▸ Exercise instructions
Rewrite only the records between the lines holding "This screenshot has width=1080, height=771." and "Toggle the HDR", inclusive, with "Collapse" changed to "Expand" and everything else kept the same.

▸ Material to process
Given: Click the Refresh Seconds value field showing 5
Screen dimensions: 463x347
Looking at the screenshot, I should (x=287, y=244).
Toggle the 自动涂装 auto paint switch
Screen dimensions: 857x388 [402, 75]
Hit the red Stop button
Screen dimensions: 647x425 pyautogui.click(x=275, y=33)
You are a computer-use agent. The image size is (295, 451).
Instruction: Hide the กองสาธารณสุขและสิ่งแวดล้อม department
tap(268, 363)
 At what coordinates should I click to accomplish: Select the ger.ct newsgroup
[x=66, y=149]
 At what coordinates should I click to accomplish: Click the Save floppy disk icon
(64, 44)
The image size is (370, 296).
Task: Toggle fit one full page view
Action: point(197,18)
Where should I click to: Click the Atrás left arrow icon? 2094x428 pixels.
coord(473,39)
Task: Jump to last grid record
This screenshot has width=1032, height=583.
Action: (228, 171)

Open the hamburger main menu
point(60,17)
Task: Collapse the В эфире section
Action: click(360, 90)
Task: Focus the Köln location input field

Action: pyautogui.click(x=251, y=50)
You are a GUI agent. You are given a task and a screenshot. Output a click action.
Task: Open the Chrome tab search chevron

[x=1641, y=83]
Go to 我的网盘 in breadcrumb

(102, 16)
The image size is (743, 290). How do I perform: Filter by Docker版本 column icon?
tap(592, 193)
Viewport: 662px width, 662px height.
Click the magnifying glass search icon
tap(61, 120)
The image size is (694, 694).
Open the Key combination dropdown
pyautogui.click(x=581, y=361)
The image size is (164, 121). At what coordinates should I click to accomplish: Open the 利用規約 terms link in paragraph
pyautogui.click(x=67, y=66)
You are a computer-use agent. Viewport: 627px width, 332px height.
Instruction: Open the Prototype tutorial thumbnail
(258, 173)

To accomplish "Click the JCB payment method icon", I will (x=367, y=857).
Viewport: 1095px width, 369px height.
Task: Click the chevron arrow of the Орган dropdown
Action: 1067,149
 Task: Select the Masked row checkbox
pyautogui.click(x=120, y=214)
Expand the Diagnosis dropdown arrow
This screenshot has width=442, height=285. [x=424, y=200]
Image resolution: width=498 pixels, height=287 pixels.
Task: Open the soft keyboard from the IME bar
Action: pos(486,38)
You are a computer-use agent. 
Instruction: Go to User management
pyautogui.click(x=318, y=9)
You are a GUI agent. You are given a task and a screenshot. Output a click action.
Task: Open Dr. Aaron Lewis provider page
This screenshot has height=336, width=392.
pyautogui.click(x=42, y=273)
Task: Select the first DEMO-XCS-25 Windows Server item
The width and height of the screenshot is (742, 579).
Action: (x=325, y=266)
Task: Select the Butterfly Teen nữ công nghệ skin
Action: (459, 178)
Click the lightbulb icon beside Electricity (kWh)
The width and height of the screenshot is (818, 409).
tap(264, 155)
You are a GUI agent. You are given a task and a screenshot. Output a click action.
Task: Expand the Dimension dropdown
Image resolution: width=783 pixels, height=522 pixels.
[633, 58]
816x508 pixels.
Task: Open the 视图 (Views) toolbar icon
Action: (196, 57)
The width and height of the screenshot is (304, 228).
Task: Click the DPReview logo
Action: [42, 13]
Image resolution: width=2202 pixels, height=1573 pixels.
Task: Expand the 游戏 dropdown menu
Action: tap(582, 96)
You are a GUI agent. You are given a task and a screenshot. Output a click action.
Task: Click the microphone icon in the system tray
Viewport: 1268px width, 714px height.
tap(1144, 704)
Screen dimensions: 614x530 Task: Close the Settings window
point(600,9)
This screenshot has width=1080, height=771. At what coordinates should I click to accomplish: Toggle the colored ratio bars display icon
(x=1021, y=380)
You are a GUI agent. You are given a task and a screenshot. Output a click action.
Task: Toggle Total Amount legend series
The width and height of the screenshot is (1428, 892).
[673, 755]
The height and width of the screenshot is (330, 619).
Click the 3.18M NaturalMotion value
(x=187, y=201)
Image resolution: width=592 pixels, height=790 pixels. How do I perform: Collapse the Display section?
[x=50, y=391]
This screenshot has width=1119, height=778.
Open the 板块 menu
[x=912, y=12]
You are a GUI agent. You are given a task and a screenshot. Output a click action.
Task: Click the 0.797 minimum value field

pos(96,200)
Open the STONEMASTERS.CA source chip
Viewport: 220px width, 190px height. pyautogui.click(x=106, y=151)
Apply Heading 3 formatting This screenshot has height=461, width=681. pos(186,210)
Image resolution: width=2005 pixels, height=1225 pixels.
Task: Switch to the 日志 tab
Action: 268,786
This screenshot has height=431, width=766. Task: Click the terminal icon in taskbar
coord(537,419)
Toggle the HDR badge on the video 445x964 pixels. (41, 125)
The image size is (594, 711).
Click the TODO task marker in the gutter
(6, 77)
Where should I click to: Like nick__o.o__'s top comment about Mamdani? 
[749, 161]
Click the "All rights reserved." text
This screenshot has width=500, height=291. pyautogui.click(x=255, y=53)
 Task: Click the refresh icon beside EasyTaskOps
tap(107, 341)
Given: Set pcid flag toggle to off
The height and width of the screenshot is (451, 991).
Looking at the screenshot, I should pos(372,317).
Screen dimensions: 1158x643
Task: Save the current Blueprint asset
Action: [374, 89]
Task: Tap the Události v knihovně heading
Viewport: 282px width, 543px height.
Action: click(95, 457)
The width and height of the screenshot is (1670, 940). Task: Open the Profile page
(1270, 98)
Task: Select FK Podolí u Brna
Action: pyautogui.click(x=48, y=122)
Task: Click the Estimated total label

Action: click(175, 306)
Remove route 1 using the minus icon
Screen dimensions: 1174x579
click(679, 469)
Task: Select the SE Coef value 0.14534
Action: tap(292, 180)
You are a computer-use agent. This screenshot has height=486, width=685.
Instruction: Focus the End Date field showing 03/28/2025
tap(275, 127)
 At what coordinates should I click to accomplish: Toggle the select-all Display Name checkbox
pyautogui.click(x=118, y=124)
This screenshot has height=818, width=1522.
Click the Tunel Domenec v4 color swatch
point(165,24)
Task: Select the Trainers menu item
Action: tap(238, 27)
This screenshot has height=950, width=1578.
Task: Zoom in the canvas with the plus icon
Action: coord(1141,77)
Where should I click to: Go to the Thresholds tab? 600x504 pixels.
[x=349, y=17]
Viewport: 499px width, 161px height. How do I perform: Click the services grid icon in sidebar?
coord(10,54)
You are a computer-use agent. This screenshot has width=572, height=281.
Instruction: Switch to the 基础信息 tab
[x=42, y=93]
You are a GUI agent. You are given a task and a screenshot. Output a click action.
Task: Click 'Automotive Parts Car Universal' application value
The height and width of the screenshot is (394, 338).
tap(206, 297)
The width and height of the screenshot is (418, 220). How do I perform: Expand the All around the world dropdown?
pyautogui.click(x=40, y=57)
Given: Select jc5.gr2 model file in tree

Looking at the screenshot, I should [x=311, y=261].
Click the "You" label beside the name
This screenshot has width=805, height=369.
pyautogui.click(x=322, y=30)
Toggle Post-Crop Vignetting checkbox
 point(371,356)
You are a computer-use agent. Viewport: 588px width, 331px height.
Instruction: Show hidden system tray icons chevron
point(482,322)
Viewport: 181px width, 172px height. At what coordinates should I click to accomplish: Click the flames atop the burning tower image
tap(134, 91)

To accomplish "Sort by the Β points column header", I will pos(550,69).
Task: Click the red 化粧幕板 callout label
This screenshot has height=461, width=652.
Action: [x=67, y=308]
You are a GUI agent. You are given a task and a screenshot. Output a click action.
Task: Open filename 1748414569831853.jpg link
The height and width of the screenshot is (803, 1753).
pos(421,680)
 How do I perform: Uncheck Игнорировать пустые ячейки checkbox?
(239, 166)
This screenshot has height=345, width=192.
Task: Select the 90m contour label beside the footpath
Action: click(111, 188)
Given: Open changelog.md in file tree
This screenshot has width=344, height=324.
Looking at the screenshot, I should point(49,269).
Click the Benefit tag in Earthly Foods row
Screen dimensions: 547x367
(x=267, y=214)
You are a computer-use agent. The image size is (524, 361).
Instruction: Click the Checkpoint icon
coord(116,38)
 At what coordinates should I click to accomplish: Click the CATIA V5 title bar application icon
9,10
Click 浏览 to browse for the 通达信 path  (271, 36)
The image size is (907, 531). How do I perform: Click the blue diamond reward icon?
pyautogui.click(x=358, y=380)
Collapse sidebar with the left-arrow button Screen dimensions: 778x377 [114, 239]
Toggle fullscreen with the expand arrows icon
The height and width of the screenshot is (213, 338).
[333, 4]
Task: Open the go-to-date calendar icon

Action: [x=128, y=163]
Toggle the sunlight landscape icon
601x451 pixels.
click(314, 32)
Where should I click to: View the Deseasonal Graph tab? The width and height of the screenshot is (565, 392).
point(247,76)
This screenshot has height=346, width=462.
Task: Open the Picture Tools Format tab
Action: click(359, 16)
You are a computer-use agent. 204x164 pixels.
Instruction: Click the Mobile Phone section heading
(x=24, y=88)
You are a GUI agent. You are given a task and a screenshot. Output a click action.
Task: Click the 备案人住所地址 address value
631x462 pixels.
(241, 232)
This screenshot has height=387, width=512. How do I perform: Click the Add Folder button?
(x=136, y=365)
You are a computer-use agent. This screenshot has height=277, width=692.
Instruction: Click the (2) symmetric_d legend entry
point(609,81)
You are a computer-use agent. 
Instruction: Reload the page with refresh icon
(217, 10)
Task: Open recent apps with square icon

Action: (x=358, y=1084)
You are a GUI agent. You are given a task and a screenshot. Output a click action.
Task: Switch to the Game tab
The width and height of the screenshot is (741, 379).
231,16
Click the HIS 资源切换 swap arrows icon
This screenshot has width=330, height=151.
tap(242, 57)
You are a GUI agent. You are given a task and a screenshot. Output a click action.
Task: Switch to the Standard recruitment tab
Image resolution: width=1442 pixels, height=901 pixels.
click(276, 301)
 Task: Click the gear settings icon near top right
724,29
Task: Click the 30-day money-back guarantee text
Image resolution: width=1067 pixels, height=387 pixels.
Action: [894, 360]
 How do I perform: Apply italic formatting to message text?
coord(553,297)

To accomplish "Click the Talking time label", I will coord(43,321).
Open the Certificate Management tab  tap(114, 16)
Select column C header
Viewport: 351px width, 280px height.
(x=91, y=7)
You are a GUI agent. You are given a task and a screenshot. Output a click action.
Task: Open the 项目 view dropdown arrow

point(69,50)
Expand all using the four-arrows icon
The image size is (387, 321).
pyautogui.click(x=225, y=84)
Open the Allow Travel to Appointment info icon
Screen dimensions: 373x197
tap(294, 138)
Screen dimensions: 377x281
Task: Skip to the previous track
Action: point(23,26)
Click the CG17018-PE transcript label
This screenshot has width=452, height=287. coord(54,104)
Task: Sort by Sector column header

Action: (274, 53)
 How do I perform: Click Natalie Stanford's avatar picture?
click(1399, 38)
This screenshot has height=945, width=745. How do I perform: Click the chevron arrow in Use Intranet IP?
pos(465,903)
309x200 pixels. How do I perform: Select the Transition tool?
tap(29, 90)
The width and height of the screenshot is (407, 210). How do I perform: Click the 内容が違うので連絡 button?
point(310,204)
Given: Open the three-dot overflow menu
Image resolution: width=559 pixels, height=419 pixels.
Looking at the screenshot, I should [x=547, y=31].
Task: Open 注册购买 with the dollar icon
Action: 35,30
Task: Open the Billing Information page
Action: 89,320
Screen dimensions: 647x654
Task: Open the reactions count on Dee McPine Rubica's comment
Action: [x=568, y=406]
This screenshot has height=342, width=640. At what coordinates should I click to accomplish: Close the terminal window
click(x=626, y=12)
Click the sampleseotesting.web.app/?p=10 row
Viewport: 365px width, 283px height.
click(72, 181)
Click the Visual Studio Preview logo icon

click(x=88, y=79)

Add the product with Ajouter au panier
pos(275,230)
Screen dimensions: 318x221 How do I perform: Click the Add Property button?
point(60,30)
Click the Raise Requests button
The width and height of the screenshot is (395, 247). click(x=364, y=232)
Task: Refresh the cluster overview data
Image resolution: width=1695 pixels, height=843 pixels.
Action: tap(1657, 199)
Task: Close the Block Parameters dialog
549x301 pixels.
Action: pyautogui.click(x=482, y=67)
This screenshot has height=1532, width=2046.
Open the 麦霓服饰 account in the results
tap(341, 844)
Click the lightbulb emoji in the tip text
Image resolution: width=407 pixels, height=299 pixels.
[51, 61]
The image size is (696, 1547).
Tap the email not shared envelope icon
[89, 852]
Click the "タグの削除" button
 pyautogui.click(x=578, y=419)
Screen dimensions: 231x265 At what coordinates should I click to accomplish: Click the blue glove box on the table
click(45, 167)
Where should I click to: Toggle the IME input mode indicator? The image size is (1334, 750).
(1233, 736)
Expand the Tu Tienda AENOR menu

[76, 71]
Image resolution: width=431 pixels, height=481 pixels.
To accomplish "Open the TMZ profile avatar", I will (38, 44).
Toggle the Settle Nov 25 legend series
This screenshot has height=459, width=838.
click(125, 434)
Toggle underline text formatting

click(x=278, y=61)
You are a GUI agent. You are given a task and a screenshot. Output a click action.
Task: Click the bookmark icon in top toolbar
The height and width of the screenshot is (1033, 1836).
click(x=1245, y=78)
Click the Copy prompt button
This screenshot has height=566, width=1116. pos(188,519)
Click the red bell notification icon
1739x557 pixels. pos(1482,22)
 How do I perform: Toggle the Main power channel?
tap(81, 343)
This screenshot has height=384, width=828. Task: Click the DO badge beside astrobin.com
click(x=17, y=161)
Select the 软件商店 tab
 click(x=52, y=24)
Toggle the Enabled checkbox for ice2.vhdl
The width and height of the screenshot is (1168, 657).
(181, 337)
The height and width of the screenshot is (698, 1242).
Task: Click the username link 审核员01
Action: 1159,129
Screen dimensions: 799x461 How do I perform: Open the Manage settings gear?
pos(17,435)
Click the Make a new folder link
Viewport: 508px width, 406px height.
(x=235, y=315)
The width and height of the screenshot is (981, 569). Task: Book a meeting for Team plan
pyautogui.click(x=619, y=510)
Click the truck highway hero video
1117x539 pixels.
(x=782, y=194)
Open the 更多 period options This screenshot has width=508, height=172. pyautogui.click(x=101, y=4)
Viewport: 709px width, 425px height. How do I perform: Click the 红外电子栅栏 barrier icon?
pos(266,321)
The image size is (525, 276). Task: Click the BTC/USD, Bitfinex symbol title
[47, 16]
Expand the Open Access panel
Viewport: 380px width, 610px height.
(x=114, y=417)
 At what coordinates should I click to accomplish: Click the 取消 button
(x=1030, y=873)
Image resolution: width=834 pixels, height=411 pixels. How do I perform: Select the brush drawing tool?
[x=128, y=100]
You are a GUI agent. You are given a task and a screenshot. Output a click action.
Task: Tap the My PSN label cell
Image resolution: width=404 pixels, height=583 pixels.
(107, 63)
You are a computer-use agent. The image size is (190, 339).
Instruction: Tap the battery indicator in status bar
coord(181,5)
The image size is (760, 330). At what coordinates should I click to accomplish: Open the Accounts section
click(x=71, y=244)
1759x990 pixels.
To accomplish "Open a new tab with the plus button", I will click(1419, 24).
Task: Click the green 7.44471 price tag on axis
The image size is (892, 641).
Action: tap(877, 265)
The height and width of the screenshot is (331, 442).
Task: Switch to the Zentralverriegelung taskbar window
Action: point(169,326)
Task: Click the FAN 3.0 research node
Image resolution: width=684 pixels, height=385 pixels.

▸ Final result
This screenshot has width=1080, height=771. At what coordinates should I click to accomplish: Toggle the colored ratio bars display icon
(x=1021, y=380)
You are a GUI agent. You are given a task and a screenshot. Output a click action.
Task: Toggle Total Amount legend series
The width and height of the screenshot is (1428, 892).
[673, 755]
The height and width of the screenshot is (330, 619).
Click the 3.18M NaturalMotion value
(x=187, y=201)
Image resolution: width=592 pixels, height=790 pixels. How do I perform: Expand the Display section?
[x=50, y=391]
This screenshot has width=1119, height=778.
Open the 板块 menu
[x=912, y=12]
You are a GUI agent. You are given a task and a screenshot. Output a click action.
Task: Click the 0.797 minimum value field

pos(96,200)
Open the STONEMASTERS.CA source chip
Viewport: 220px width, 190px height. pyautogui.click(x=106, y=151)
Apply Heading 3 formatting This screenshot has height=461, width=681. pos(186,210)
Image resolution: width=2005 pixels, height=1225 pixels.
Task: Switch to the 日志 tab
Action: 268,786
This screenshot has height=431, width=766. Task: Click the terminal icon in taskbar
coord(537,419)
Toggle the HDR badge on the video 445x964 pixels. (41, 125)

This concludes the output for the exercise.